Certains experts militaires veulent toutefois y voir un plan astucieux de Kiev. L'expert militaire américain Rob Lee a expliqué au «Washington Post» qu'au bout du compte, c'est celui qui est le plus à même de supporter ses pertes qui l'emporte. «Le point crucial est à partir de quand la situation devient intenable ou entraîne des problèmes politiques pour l'un des camps?», expose-t-il. En d'autres termes, cela signifie que celui qui dépense plus de ressources est perdant. La thèse de l'expert est que la Russie brûle assez rapidement ses ressources lors de ces avancées.
La conférence de Ramstein était la dernière chance
Selon le projet Open Source Onyx, la Russie aurait perdu 1830 unités de matériel de guerre lourd au cours des douze derniers mois, ce qui correspond à l'équipement d'«au moins cinq divisions» selon le think tank américain ISW.
Malgré tout, l'Ukraine n'a pas encore gagné la guerre d'usure. Elle a un besoin urgent de munitions et d'armes lourdes pour continuer à se défendre. Sans cela, le Kremlin pourrait tout de même gagner la guerre. Une inquiétude qui règne très certainement dans la tête du président Zelensky.
Et c'est précisément là que la conférence de Ramstein aurait dû entrer en jeu. Pour Zelensky, il aurait été très important de pouvoir exposer ses préoccupations devant ses soutiens. Le président ukrainien doit notamment tenir les États-Unis en haleine et s'assurer le plus de soutien possible avant les élections américaines du 5 novembre. La conférence de Ramstein aurait été le format idéal pour cela. Si elle n'est organisée qu'après les élections américaines, cela pourrait être difficile pour l'Ukraine.
Pourquoi la conférence a-t-elle été annulée?
De manière générale, les Américains s'intéressent de moins en moins à la guerre en Ukraine. Si Kamala Harris est élue en novembre, il lui sera difficile d'organiser l'année prochaine des majorités au Congrès pour un nouveau paquet d'aide. Le Congrès s'oppose déjà à toute nouvelle aide à l'Ukraine, sans parler de la promesse de protection faite à Kiev. La situation serait similaire, voire pire, en cas de victoire de Donald Trump.
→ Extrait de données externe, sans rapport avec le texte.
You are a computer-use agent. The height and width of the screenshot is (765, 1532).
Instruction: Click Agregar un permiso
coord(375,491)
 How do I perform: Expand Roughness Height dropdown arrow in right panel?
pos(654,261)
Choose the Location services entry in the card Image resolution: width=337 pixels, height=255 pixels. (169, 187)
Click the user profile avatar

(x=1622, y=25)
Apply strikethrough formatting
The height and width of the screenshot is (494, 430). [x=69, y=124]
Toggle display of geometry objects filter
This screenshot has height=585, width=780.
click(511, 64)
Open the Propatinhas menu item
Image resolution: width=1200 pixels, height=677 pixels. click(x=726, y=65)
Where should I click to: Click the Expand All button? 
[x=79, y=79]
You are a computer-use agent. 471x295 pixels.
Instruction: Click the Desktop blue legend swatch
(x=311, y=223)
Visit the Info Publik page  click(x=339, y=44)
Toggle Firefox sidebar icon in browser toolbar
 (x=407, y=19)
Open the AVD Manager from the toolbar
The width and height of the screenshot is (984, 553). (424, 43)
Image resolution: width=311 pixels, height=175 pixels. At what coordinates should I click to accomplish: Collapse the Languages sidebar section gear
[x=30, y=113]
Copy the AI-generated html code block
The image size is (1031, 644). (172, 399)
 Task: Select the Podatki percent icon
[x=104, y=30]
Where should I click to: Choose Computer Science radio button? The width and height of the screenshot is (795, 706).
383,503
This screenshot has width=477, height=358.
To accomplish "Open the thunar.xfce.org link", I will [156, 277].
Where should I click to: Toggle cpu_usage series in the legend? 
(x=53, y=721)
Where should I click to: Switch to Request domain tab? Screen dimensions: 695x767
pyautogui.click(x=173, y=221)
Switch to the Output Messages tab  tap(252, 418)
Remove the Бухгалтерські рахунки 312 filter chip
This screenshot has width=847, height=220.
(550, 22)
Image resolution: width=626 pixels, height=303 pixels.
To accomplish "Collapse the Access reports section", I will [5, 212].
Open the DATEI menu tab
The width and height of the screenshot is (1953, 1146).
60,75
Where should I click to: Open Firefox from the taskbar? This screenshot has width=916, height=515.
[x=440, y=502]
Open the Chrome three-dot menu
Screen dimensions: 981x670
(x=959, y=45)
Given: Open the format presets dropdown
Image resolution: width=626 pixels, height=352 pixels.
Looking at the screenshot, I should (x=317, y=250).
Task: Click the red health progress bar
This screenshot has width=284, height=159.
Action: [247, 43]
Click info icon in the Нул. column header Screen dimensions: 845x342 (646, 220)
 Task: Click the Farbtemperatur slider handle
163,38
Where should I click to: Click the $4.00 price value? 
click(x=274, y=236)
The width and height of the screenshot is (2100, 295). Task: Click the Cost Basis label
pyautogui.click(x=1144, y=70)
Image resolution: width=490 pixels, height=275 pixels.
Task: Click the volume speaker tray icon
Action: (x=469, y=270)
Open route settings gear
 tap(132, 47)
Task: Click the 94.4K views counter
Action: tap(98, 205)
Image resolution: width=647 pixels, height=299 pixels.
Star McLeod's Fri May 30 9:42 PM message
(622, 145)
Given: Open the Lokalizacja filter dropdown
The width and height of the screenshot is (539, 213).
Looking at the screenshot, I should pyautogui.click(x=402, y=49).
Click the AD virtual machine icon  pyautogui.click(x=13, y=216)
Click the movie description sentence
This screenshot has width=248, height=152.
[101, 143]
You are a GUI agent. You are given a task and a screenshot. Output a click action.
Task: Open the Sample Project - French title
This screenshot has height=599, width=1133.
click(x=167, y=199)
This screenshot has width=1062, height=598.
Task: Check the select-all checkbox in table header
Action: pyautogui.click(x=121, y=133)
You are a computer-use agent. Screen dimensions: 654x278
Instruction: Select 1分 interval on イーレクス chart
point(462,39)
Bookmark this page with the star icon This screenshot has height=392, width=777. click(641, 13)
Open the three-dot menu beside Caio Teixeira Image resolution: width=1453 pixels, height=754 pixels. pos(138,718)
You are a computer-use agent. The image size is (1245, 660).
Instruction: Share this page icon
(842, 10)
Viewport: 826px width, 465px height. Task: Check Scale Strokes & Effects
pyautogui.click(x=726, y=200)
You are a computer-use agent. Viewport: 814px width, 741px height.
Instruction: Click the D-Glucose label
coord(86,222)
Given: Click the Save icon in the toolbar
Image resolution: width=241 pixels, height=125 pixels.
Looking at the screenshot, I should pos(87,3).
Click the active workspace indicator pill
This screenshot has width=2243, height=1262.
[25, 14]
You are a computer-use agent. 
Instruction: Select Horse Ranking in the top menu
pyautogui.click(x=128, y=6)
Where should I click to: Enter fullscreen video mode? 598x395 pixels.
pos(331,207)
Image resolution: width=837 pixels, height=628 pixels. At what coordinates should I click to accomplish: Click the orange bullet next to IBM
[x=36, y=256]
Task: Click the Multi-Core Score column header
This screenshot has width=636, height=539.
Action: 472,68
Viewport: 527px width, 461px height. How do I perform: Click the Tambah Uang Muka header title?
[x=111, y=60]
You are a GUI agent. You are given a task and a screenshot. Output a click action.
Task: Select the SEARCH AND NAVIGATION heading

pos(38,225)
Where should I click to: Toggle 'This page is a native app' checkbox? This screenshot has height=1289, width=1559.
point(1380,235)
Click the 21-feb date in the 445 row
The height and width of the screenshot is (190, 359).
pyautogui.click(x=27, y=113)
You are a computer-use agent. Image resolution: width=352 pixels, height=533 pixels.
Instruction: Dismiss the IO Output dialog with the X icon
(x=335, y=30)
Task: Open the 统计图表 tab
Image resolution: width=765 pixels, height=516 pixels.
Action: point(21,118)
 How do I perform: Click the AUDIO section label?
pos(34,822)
Conséquence: tout dépend plus que jamais des Européens. En effet, les États membres de l'UE débattaient jeudi d'un prêt de 35 milliards d'euros pour Kiev. Il semble donc étrange que les Européens ne réunissent pas tout simplement eux-mêmes les autres États participants à la conférence de Ramstein, même sans les Etats-Unis.
Le fait que Volodymyr Zelensky ne puisse pas aborder ses sujets de manière bilatérale avec les chefs d'État européens n'est pas du tout le signal espéré par l'Ukraine, qui attend désespérément un geste d'envergure en guise de soutien.